Saturday, September 17, 2011

Finding a YouTube video title by scraping

I was recently writing a tool in C# and I needed a way to get a YouTube video title. I could have used the YouTube API but I wasn't bothered about setting everything up and going through the documentation, so I decided to scrape the title off the video page itself.

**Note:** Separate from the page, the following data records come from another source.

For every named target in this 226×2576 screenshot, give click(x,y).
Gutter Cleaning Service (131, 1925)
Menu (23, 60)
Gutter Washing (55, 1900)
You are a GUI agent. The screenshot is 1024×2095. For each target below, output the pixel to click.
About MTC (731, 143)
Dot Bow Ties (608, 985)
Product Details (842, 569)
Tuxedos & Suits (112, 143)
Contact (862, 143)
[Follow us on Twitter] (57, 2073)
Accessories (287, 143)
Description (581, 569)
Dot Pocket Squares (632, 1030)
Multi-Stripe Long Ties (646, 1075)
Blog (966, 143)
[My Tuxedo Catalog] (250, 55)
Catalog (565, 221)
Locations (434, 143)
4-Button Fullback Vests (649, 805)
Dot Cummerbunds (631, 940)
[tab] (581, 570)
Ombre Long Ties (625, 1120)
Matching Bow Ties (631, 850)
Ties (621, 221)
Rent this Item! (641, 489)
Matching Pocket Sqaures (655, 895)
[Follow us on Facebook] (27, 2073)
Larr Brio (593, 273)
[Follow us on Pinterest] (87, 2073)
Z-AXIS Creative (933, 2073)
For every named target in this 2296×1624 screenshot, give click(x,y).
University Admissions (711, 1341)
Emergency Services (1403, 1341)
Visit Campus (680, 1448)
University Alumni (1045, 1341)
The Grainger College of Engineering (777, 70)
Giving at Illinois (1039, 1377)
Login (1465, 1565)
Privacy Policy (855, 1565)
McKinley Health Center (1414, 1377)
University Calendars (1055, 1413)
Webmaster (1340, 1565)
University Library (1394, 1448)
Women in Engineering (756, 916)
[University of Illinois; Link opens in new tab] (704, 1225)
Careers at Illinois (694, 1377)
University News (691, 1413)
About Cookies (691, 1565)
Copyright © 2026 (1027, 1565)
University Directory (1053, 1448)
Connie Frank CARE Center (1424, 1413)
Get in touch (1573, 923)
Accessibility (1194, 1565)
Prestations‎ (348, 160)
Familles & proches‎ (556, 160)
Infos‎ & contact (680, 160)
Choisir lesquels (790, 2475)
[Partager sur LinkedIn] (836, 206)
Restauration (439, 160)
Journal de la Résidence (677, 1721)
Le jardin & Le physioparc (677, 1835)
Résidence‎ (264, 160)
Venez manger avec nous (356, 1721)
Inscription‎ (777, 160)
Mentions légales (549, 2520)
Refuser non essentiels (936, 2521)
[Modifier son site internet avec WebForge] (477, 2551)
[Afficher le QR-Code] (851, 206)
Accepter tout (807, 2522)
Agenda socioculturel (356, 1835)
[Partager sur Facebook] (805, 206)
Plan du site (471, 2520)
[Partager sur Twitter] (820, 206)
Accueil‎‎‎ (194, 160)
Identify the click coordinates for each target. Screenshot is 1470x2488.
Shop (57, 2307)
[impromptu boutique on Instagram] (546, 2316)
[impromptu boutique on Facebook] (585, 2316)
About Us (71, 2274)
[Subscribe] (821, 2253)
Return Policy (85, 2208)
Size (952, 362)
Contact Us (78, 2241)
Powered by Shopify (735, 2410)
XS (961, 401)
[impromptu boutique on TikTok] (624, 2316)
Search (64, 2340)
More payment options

For this, I first wrote a very simple way to execute a GET request and return the response (Removed all forms of error checking for brevity):
public static string ExecuteGETRequest(string url)
{
    var request = (HttpWebRequest)WebRequest.Create(url);

    using (var response = (HttpWebResponse)request.GetResponse())
    {
        var reader = new StreamReader(response.GetResponseStream());

        return reader.ReadToEnd();
    }
}
And here's the method that does the task at hand:
public static string GetYouTubeVideoTitle(string youtubeLinkUrl)
{
    string response = ExecuteGETRequest(youtubeLinkUrl),
             title = response.Substring(response.IndexOf("<title>\n") + 8);

    title = title.Substring(0, title.IndexOf("\n"));
    return title.Trim();
}

Usage

var title = GetYouTubeVideoTitle("http://www.youtube.com/watch?v=TY9jN6hm3N0"); // "Wicked Lady - Ship of Ghosts (Part 1 of 2) 1972"
Be wary of using this method for extracting titles because it could potentially break in the future due to changes in how YouTube renders the page with HTML; but it may be useful for quick scripts.

Checking for link validity

If you want to make sure the given link actually points to a YouTube video, you can use something like this:
public static bool IsValidYoutubeLink(string youtubeLink)
{
    // Regular expression from http://www.regexlib.com/REDetails.aspx?regexp_id=2569
    return Regex.IsMatch(youtubeLink, @"^http://\w{0,3}.?youtube+\.\w{2,3}/watch\?v=[\w-]{11}");
}